Indeed, while the ownership of the brand will be changing within weeks (the buyout deal is expected to close by the end of March), the change shouldn’t be noticeable to customers who are booking or sailing on voyages, she said.

“Their reservations, any sorts of promotions, cruise credits, their loyalty program — all of that remains intact,” she added. “And we want to make sure everybody understands that.”

Related: How to plan a cruise with points and miles

a small boat in a body of water with a mountain in the background: The 690-passenger Azamara Pursuit sailing in Norway. (Photo courtesy of Azamara) © The Points Guy The 690-passenger Azamara Pursuit sailing in Norway. (Photo courtesy of Azamara)

Where Sycamore will have a big influence in the coming years is in the line’s growth, Cabezas suggested. And that’s already become evident. On Monday, Sycamore announced it would expand Azamara’s passenger capacity by 33% over the coming year with the addition of a fourth vessel.

Sycamore said it was buying the 672-passenger Pacific Princess from Princess Cruises to add to the Azamara brand.

“This is a great opportunity,” Cabezas said of the purchase. “Princess felt like this was the right time to sell this beautiful vessel and … [we] wanted to jump on the opportunity of the ship being available. It just made a lot of sense.”

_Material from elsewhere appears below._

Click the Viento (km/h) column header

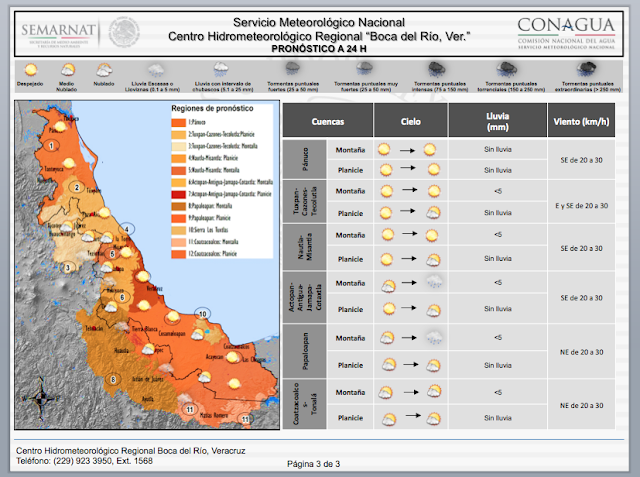click(x=581, y=120)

Related: Why Azamara is growing its fleet even as other lines cut back

Built in 1999, the 30,277-ton Pacific Princess is a relative outlier in the Princess fleet. But it’ll fit perfectly in Azamara’s fleet. It’s a sister vessel to Azamara’s three ships — Azamara Journey, Azamara Quest and Azamara Pursuit.

Cabezas said the purchase of Pacific Princess for Azamara was a sign of Sycamore’s confidence in the brand’s future and its commitment to growing the brand.

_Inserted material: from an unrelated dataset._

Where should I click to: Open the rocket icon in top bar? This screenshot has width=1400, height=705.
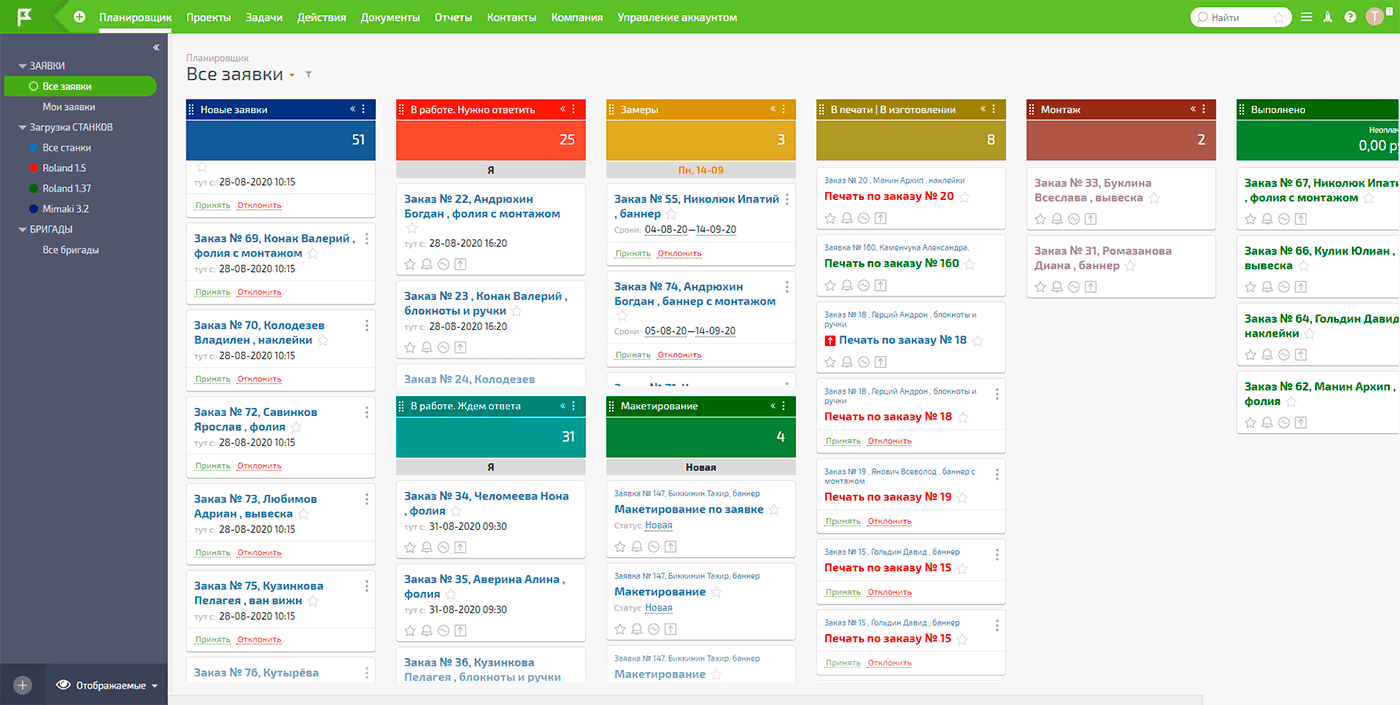(1328, 17)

“Sycamore is … really making it obvious that they believe in what we’re doing here by, in less than a week, announcing that we’re adding a fourth vessel,” she said. “I think that speaks volumes [about] what’s to come. Right out of the gate, [they’re] saying, ‘We believe in the product and guess what, here’s the start of that growth.’”

Royal Caribbean Group founded Azamara in 2007 as a small, upscale brand that would complement its bigger, more mainstream Royal Caribbean and Celebrity Cruises brands. But it never invested much money in expanding the line.

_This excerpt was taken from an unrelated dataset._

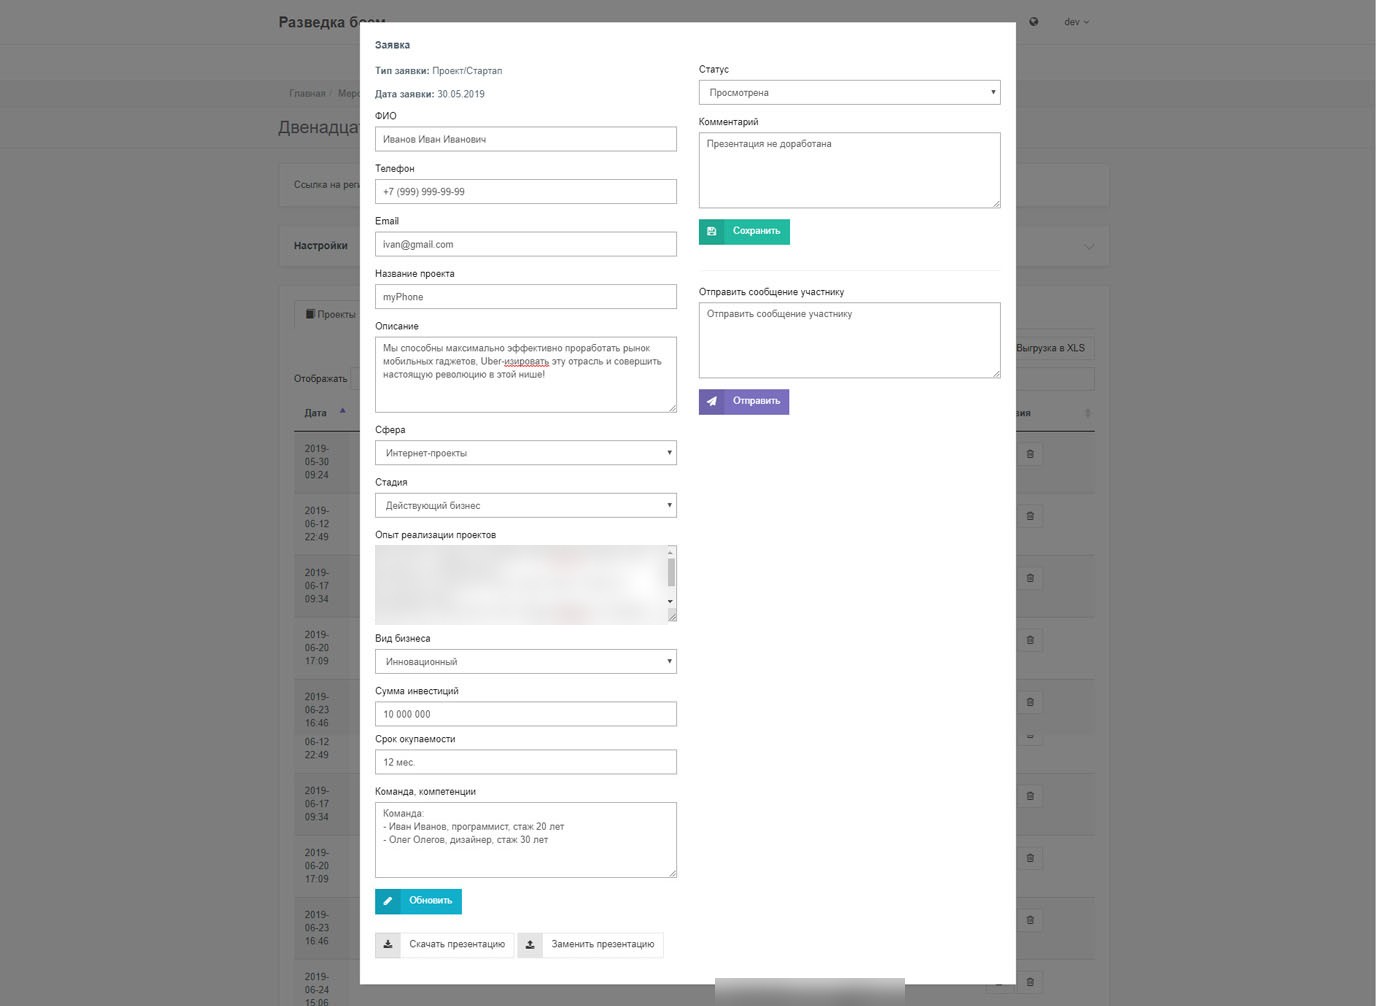
Task: Click the paper plane icon on Отправить
Action: pos(712,401)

Azamara initially launched with two vessels, and Royal Caribbean only added one more vessel to the line’s fleet over its 13-year history.

Related: The ultimate guide to Royal Caribbean

One of Azamara’s biggest competitors in the upscale ocean cruising space, Oceania Cruises, has more than doubled in size with three new ships over the same period.

Another major competitor, Viking, has added six new ocean vessels since 2015 and has another half a dozen on order.

Cabezas suggested that Sycamore saw the potential for Azamara to be a bigger player in the industry.

“They specialize in identifying brands that have a recognition, a loyal following, and a [unique selling proposition], and that’s why they selected Azamara,” she said. “They’re coming in from the outside, looking at the forest and not within the trees, which sometimes we might do. And they’re saying there is opportunity in the long term.”

With the addition of a fourth vessel, Cabezas said the Azamara brand could expand its lineup of itineraries and the number of destinations it serves.

a small boat in a large body of water: An Azamara cruise ship sailing off the Amalfi coast. (Photo courtesy of Azamara) © The Points Guy An Azamara cruise ship sailing off the Amalfi coast. (Photo courtesy of Azamara)

“There are things that we cannot do today because we don’t have enough capacity in the fleet,” she said. With an extra ship, Azamara “might be able to do more country-intensive types of voyages, and there are certain areas where, with only three ships, we haven’t had the opportunity to go.”

All three current Azamara ships and the new one coming from Princess Cruises originally were built for Renaissance Cruises, a cruise line that ceased operations in 2001. They were part of an eight-ship series built between 1998 and 2001 known as the R Class.

The other four R Class ships are now part of the Oceania Cruises fleet and sail under the names Insignia, Regatta, Nautica and Sirena.

Azamara will rename Pacific Princess after it takes control of the vessel, but Cabezas didn’t say what the new name would be. The ship originally sailed as the R Three for Renaissance. It was renamed Pacific Princess in 2002 after joining the Princess fleet.

The ship won’t start sailing for Azamara until 2022, with initial sailings in Europe, she said.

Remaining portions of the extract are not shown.